* _Description of the task_:
Your answer must be the full set of records, repeated exactly.
::::::::::
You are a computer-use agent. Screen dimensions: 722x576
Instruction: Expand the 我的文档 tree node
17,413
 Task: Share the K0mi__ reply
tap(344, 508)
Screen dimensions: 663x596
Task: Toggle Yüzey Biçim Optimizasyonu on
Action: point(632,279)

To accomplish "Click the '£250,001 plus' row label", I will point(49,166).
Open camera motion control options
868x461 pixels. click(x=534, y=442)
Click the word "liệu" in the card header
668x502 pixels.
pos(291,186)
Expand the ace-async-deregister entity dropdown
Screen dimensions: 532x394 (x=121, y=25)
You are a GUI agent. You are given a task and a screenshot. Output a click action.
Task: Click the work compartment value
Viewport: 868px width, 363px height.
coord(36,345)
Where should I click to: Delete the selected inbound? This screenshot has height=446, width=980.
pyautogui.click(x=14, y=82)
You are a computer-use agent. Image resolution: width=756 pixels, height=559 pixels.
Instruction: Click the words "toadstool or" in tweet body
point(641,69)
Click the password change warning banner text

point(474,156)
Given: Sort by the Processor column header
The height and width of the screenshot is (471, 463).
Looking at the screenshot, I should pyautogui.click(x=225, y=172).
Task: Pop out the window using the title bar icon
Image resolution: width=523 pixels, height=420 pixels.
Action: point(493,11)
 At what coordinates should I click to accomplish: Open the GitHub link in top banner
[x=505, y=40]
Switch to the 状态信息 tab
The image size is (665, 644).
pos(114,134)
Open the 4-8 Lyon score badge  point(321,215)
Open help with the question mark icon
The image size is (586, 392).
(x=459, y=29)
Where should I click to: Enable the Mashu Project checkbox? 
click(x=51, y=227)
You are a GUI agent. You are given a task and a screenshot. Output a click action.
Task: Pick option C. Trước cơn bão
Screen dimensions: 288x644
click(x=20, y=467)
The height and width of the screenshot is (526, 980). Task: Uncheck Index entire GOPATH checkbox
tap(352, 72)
::::::::::
* _Solved problem_:
You are a computer-use agent. Screen dimensions: 722x576
Instruction: Expand the 我的文档 tree node
17,413
 Task: Share the K0mi__ reply
tap(344, 508)
Screen dimensions: 663x596
Task: Toggle Yüzey Biçim Optimizasyonu on
Action: point(632,279)

To accomplish "Click the '£250,001 plus' row label", I will point(49,166).
Open camera motion control options
868x461 pixels. click(x=534, y=442)
Click the word "liệu" in the card header
668x502 pixels.
pos(291,186)
Expand the ace-async-deregister entity dropdown
Screen dimensions: 532x394 (x=121, y=25)
You are a GUI agent. You are given a task and a screenshot. Output a click action.
Task: Click the work compartment value
Viewport: 868px width, 363px height.
coord(36,345)
Where should I click to: Delete the selected inbound? This screenshot has height=446, width=980.
pyautogui.click(x=14, y=82)
You are a computer-use agent. Image resolution: width=756 pixels, height=559 pixels.
Instruction: Click the words "toadstool or" in tweet body
point(641,69)
Click the password change warning banner text

point(474,156)
Given: Sort by the Processor column header
The height and width of the screenshot is (471, 463).
Looking at the screenshot, I should pyautogui.click(x=225, y=172).
Task: Pop out the window using the title bar icon
Image resolution: width=523 pixels, height=420 pixels.
Action: point(493,11)
 At what coordinates should I click to accomplish: Open the GitHub link in top banner
[x=505, y=40]
Switch to the 状态信息 tab
The image size is (665, 644).
pos(114,134)
Open the 4-8 Lyon score badge  point(321,215)
Open help with the question mark icon
The image size is (586, 392).
(x=459, y=29)
Where should I click to: Enable the Mashu Project checkbox? 
click(x=51, y=227)
You are a GUI agent. You are given a task and a screenshot. Output a click action.
Task: Pick option C. Trước cơn bão
Screen dimensions: 288x644
click(x=20, y=467)
The height and width of the screenshot is (526, 980). Task: Uncheck Index entire GOPATH checkbox
tap(352, 72)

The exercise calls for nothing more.